PROBLEMS →
1. Reproduce verbatim the passage of the Manafort article starting with "Mueller Reviewed Manafort" and going on through "oligarch Oleg Deripaska.".
2. Write the next part of the article on Mueller's review of Manafort's Deripaska testimony, picking up after its final sentence.

TEXT SECTION →
++++++++++

Mueller Reviewed Manafort Testimony on Russian Deripaska
(Bloomberg) -- Special Counsel Robert Mueller and FBI agents seized tens of thousands of items from the home of Paul Manafort last July and have also reviewed testimony that he gave in a civil lawsuit about a protracted business dispute with Russian oligarch Oleg Deripaska.
Mueller, who is investigating Russian interference in the 2016 election, disclosed his review of the Deripaska-related testimony in a court filing Monday that defended an FBI raid on the home of Manafort, President Donald Trump’s former campaign manager. The disclosure shows the depth of Mueller’s interest in the links between Manafort and Deripaska.
Manafort once worked as a political consultant for Deripaska, who was considered close to Russian President Vladimir Putin. Deripaska then invested $18.9 million with Manafort in a cable-television venture in Ukraine, and paid him $7.35 million in management fees. The deal ultimately soured, and Deripaska sued to try to get an accounting of the money.

++++++++++

Records of locating words and elements →
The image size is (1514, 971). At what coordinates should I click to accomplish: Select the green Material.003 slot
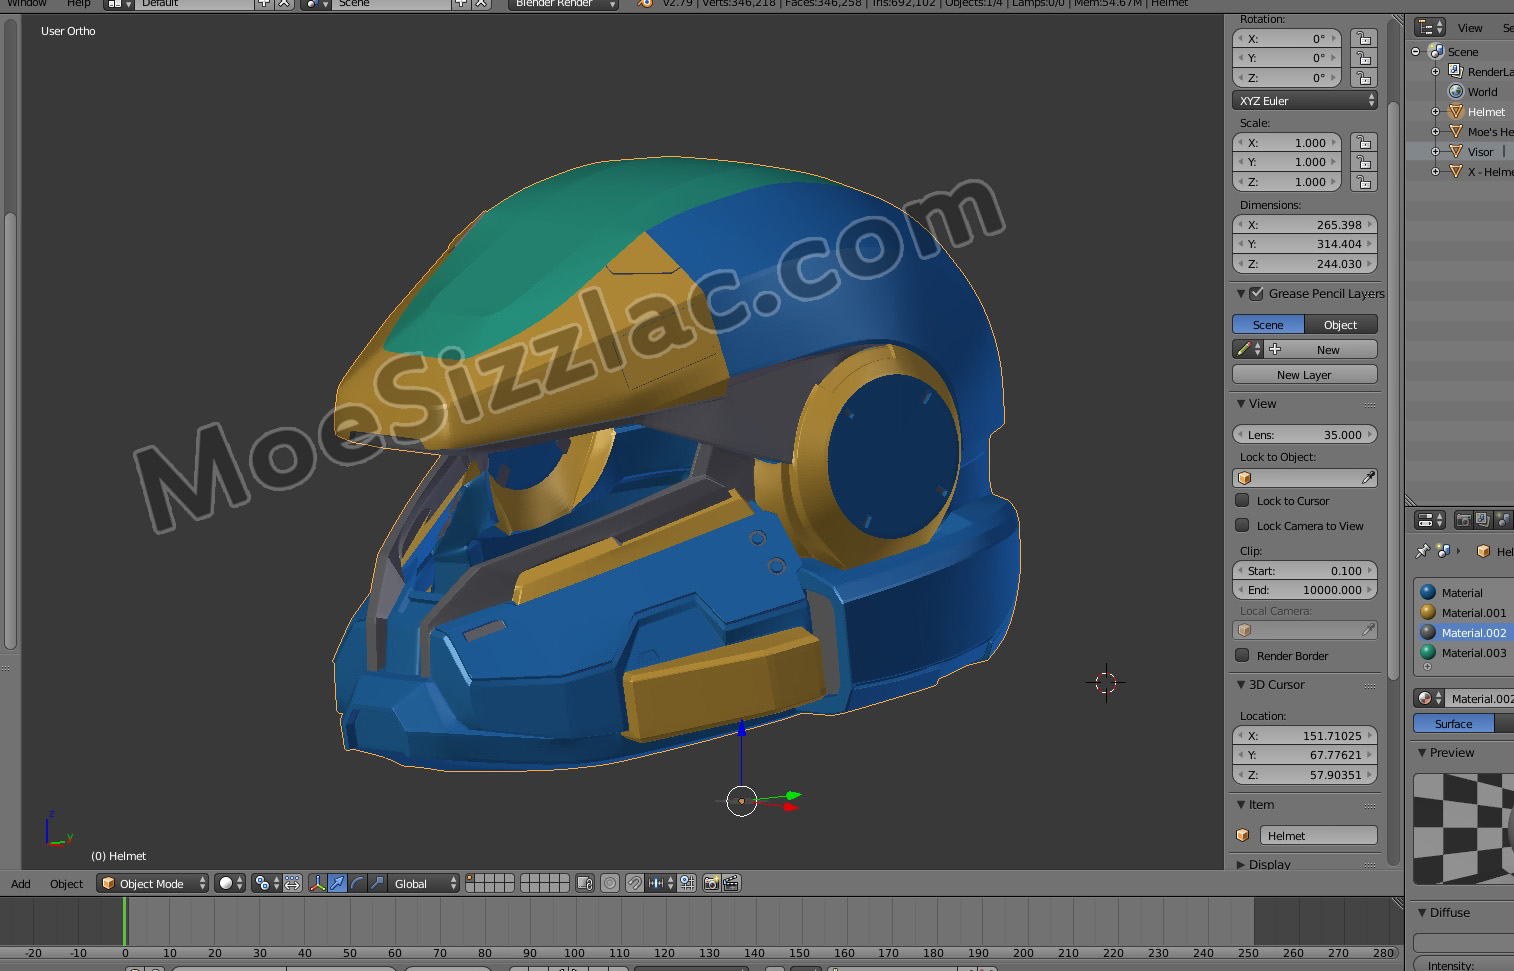tap(1472, 653)
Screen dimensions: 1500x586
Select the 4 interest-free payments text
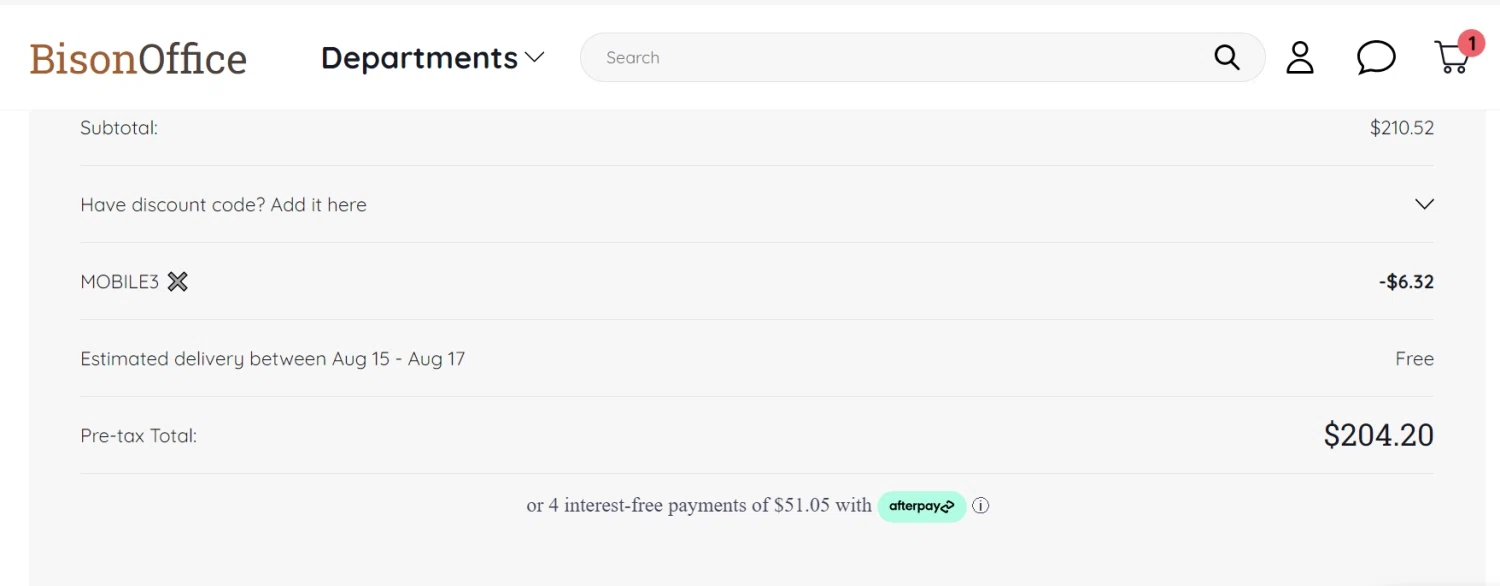click(699, 506)
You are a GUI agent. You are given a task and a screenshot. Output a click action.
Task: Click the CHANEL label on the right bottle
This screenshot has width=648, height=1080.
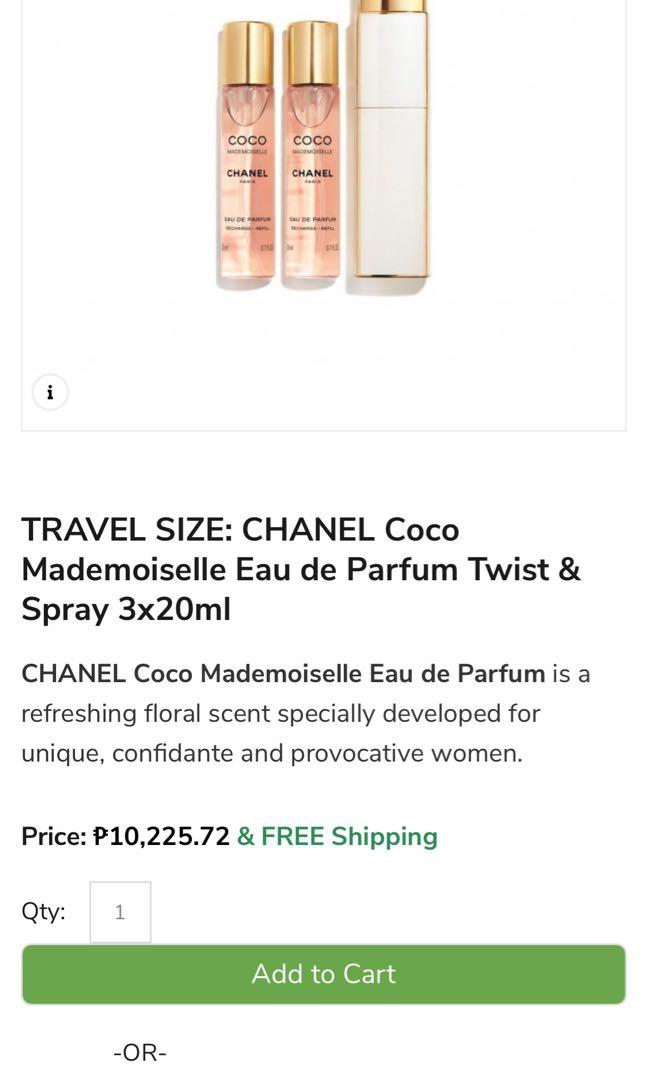pos(312,173)
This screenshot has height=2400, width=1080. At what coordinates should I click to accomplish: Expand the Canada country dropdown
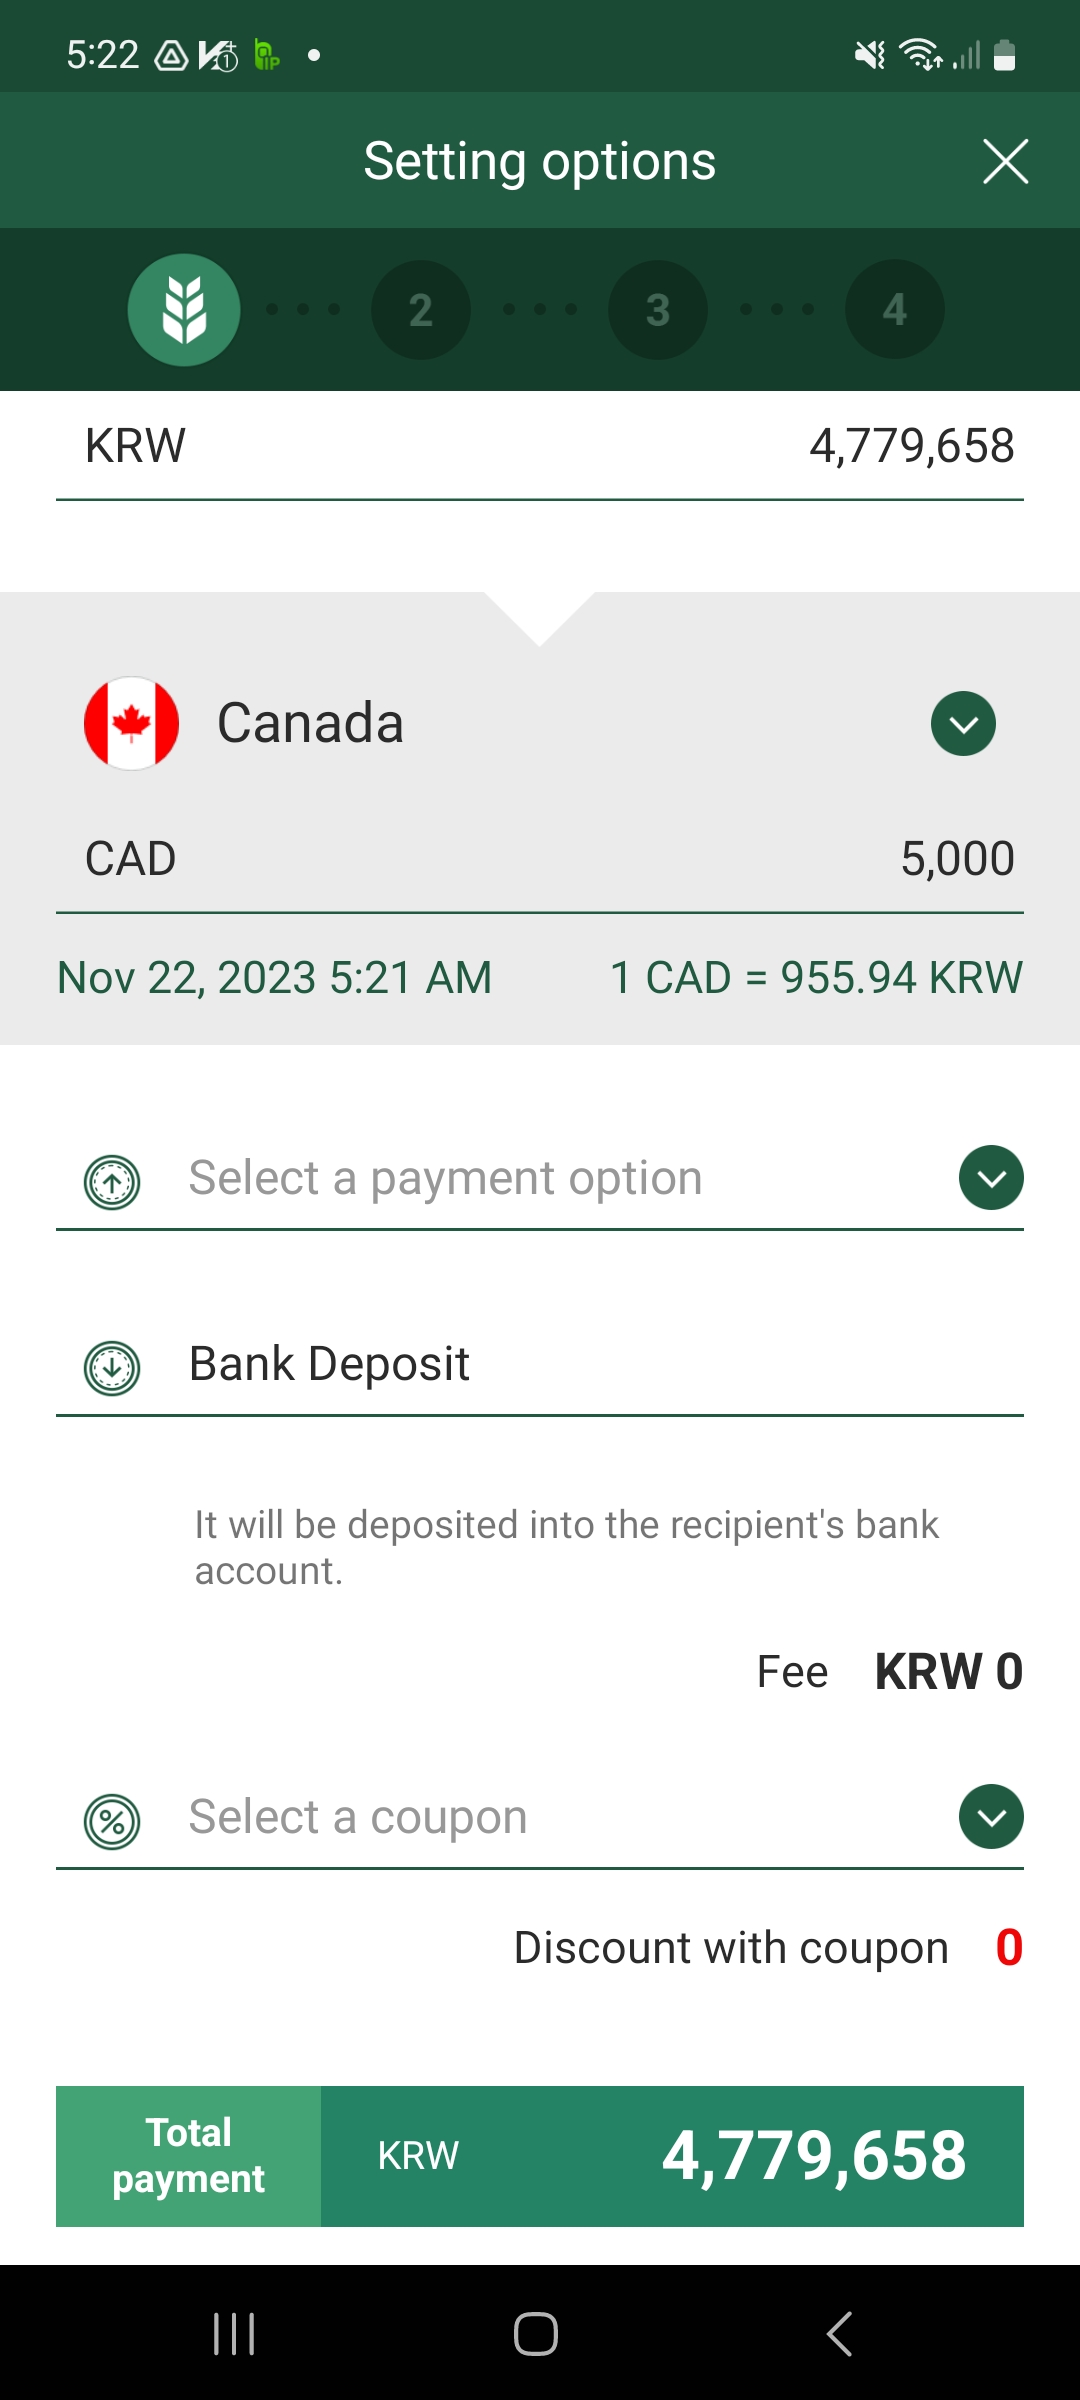963,723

++++++++++

ANSWERS FOR THE EXERCISE →
1.
Mueller Reviewed Manafort Testimony on Russian Deripaska
(Bloomberg) -- Special Counsel Robert Mueller and FBI agents seized tens of thousands of items from the home of Paul Manafort last July and have also reviewed testimony that he gave in a civil lawsuit about a protracted business dispute with Russian oligarch Oleg Deripaska.

2.
Deripaska, the billionaire founder and majority shareholder of En+ Group, was among the most prominent tycoons penalized with sanctions this month by the Trump administration. The move followed passage of a law last year to retaliate against Moscow for meddling in the 2016 U.S. presidential election.
Prosecutors have reviewed the 2015 testimony by Manafort and his former right-hand man, Rick Gates, according to a Dec. 1 letter attached to a filing late Monday in federal court in Washington. The letter broadly listed thousands of items handed over by prosecutors to lawyers for Manafort and Gates in the pre-trial exchange of evidence.
The testimony, which is sealed, wasn’t disclosed. It came in a lawsuit filed by two KPMG LLP partners, Kris Beighton and Alex Lawson, appointed to wind up a Cayman Islands partnership formed to invest in the Ukrainian venture. Beighton and Lawson asked a federal judge in Virginia for permission to seek documents and testimony from Manafort, Gates and a third man, Richard Davis. The ultimate resolution of the case is unclear from court filings. Early this year, Deripaska filed a fraud lawsuit against Manafort and Gates.
Manafort is under federal indictment in two districts. In Washington, he is charged with laundering profits from tens of millions of dollars that he made as a political consultant to former Ukrainian President Viktor Yanukovych and other politicians there, as well as of failing to register in the U.S. as a lobbyist. In Alexandria, Virginia, he’s accused of tax and bank fraud. Gates has pleaded guilty and is cooperating with Mueller.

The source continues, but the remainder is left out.